2.Within 14 days of the receipt of those documents, the applicant is to provide written submissions in response.
3.The decision was reserved pending the receipt of the documentation.
Resumed Hearing (on the papers)
[12] On 1 April 2011, the QCAT registry received further material from the applicant. She advised that as she had not heard from the respondent, she requested the information ordered on 9 February 2011. She received it on 22 March 2011.
[13] The material comprised two quotes: one for cleaning for $352 including GST; and the other for $88 for the supply and fitting of a glass shelf to the ensuite shower.
[14] In response, the applicant provided a statement, denying that any cleaning was required. The premises had been cleaned thoroughly before vacating and any marks, chips or stains were evident when moving in. Mrs Newton reiterated her contention that there never was a glass shelf in the ensuite shower.
[15] Mrs Newton also provided a letter from Leonie Tattersal who helped her clean the unit when she moved in. Ms Tattersal also cleaned the premises on a fortnightly basis up until shortly before the applicant vacated. Photos taken by the applicant at the end of the tenancy were provided, as well as e-mail material.
Consideration
[16] Taking the matters raised in turn, Mrs Newton indicated her intention to repay the outstanding rent in full. Her offer of $150 per week, increasing to $200 after 12 weeks, is consistent with the household income outlined during the hearing. To require her to pay any more may well become a commitment which is beyond her capacity to meet. Mrs Newton indicated at the hearing that she would commence making payments in line with this payment plan. As for the claim for interest, I decline to make an order, as the lessor will be repaid in full in about eight months.

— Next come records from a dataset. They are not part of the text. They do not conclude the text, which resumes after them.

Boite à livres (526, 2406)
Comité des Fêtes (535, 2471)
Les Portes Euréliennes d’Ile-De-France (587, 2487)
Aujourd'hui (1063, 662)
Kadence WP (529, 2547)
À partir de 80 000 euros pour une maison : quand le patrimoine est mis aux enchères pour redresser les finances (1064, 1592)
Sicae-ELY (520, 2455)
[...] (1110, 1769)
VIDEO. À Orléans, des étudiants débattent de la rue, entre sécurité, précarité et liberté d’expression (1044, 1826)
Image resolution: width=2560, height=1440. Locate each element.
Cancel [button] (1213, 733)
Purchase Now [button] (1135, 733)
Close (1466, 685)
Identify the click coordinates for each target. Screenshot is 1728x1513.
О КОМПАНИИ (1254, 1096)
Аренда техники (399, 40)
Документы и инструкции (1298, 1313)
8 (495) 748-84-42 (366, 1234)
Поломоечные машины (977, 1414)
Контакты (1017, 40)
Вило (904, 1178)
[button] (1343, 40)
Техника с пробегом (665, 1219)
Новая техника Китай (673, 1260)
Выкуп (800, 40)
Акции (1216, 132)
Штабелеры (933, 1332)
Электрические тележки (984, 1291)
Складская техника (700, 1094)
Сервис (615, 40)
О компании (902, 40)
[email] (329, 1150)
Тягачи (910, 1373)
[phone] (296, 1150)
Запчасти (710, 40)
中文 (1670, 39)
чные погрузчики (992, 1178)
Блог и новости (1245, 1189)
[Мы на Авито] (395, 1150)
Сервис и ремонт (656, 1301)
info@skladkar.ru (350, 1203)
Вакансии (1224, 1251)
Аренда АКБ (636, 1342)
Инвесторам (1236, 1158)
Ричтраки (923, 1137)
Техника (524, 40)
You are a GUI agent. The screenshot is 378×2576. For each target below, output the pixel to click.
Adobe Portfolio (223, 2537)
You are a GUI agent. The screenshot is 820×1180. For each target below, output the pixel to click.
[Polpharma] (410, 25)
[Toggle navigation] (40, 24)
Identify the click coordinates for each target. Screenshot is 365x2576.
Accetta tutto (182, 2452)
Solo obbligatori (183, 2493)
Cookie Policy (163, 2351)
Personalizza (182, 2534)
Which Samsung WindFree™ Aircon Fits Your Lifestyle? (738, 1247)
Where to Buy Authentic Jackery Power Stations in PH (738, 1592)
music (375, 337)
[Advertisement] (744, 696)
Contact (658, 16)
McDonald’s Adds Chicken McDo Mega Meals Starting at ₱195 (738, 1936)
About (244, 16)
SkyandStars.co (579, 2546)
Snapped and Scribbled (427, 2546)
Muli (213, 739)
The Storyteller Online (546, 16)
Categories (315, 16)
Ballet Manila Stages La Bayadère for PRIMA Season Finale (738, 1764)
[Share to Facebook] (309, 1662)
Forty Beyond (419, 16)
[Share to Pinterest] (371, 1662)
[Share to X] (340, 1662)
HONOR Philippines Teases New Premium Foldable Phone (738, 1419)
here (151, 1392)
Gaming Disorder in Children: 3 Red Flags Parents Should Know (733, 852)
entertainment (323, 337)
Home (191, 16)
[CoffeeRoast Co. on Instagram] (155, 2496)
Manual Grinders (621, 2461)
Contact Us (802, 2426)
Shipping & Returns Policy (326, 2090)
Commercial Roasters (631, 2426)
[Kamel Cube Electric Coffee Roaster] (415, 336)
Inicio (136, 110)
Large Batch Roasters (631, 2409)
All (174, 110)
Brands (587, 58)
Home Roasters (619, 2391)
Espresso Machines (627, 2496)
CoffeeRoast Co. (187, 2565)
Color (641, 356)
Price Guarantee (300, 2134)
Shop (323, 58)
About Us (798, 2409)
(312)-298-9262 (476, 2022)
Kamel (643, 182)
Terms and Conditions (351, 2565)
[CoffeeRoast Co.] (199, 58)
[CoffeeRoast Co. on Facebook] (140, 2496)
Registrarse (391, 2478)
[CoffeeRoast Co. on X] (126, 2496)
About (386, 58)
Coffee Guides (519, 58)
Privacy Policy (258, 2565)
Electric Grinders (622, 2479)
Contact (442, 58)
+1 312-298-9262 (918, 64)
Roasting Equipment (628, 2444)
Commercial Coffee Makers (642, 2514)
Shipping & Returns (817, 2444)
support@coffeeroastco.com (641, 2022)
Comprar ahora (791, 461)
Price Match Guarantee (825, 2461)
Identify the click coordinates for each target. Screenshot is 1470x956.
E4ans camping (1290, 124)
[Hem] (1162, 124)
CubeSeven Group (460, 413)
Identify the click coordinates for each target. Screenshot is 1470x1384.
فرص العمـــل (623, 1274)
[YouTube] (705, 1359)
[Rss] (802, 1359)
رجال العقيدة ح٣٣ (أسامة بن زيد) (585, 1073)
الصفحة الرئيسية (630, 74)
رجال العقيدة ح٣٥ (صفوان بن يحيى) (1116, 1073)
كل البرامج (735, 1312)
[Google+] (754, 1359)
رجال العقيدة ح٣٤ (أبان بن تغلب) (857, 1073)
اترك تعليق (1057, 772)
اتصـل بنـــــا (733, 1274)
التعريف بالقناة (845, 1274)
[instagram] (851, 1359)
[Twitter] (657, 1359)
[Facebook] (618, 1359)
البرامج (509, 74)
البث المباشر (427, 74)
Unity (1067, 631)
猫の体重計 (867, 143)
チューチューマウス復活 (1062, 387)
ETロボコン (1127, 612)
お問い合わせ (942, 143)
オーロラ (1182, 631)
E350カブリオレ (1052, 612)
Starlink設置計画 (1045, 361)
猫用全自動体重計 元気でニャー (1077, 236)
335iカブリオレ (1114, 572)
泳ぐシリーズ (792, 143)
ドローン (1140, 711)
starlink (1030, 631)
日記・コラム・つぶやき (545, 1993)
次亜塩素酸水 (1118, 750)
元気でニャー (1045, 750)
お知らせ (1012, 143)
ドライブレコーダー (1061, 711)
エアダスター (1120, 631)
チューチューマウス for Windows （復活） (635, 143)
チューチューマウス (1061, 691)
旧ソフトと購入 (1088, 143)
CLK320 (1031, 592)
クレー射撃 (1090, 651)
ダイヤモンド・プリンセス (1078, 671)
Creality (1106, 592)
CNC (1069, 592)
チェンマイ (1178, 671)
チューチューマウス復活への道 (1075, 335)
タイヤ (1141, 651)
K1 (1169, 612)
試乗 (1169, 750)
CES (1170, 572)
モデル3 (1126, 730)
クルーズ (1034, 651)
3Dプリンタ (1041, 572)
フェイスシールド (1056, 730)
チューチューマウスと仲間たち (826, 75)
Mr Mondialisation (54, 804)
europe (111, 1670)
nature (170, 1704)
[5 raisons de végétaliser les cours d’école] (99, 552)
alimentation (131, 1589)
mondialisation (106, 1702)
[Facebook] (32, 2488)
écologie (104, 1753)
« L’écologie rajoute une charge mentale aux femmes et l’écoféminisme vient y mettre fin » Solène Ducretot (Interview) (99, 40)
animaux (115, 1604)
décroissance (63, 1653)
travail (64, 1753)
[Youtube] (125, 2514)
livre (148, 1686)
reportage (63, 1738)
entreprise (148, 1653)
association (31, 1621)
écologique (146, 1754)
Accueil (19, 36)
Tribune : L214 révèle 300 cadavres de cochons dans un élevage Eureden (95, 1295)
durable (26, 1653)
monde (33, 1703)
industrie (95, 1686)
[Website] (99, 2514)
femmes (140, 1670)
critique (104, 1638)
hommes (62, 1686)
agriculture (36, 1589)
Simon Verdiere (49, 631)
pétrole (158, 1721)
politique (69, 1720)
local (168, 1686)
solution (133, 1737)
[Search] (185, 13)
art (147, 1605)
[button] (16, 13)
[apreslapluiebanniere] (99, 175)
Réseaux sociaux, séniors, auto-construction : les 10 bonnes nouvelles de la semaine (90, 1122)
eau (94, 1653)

[17] In respect to the claim for cleaning, none of the photos produced to me by either party demonstrate that the unit required 12 hours of cleaning. Even on the basis that all of the items described in the “cleaning list” were necessary, 12 hours of cleaning is excessive. Mrs Newton impressed me as a sincere person and I accept her evidence that she left the premises in a clean state. Some of the items that are listed as requiring attention Mrs Newton contended were in a poor state when she took up residency. The list also includes small items like the removal of wire on tap and pot plant removal that are of minor significance, in terms of time and effort.
[18] The chips and mark on tiles are not the liability of the tenant. There were cracked and chipped tiles noted on the entry report. And if more have occurred, then I consider they constitute fair wear and tear. The owner has received a considerable sum of money from the tenants and it is not unreasonable that some maintenance needs to be carried out after a 15-month tenancy. I therefore disallow the claim for cleaning.
[19] I accept the applicant’s evidence that the glass shelf in the ensuite was missing from the beginning of the tenancy. I disallow that claim.
[20] The order of the Tribunal is set out at the beginning of this document.